A decade-old comprehensive mental health program in California that has put about $4 billion into community-based programs improves the chances of people with serious mental illnesses being able to transition to independent living rather than end up homeless or in jail, according to a study released last week.
Adults who have an uninterrupted stay in California's Full Service Partnerships programs are 13.5% more likely to successfully transition into independent living, according to the study by Oregon State University's College of Public Health and Human Sciences. The study was published in October's American Journal of Public Health.
Full Service Partnerships were established as part of the Mental Health Services Act, Proposition 63, passed by voters in November 2004. The act, funded by a 1% tax on personal annual income in excess of $1 million, has provided about $1 billion a year to counties since 2005.
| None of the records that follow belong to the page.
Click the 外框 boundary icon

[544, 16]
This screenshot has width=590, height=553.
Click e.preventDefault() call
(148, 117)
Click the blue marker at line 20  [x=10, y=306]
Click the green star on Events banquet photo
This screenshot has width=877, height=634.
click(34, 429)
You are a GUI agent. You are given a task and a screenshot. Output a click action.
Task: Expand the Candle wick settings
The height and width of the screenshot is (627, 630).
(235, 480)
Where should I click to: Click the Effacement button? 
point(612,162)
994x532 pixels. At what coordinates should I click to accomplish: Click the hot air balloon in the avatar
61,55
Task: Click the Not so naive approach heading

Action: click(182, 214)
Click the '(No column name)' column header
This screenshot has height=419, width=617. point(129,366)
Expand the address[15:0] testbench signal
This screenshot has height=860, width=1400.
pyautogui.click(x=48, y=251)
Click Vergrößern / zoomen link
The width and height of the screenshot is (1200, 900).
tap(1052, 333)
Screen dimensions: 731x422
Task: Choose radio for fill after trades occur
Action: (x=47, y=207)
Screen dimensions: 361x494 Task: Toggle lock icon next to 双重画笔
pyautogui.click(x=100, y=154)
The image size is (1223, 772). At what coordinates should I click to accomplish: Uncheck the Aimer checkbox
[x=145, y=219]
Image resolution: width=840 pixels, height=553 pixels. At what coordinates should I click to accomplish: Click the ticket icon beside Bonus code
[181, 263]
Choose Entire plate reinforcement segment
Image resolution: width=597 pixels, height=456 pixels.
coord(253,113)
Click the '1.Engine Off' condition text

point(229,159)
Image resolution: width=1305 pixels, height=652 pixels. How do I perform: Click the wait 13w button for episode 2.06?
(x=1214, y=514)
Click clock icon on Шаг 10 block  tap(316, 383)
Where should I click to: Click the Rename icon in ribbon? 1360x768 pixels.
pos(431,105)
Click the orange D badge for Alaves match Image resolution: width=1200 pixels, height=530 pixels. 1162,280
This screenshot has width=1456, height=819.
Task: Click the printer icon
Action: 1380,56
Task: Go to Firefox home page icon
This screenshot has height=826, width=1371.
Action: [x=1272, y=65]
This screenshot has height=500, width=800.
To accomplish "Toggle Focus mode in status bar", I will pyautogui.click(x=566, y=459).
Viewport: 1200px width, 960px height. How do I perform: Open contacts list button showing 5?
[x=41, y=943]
Full Service Partnerships are implemented by individual counties and provide intensive mental health services that include housing, employment, education, peer support and outreach. The average stay in the program is two years, according to program overseers.
It serves those with severe mental illnesses who are unserved or underserved, at risk for homelessness or incarceration, or frequently hospitalized for mental health problems.
Since the program's inception in 2005, California counties implementing the program have received about $4 billion. In the 2011-12 fiscal year, about 30,000 patients were served, a six-fold increase from 2006-07, according to the Mental Health Services Oversight and Accountability Commission, which was established to monitor the 2004 law.
According to the Oregon State study, which tracked 9,208 adults over four years, those who were continuously enrolled in the program were 13.5% more successful in moving into independent living,. The success rate is less for non-whites and those suffering from schizophrenia and bipolar disorders because of the severity of the illness.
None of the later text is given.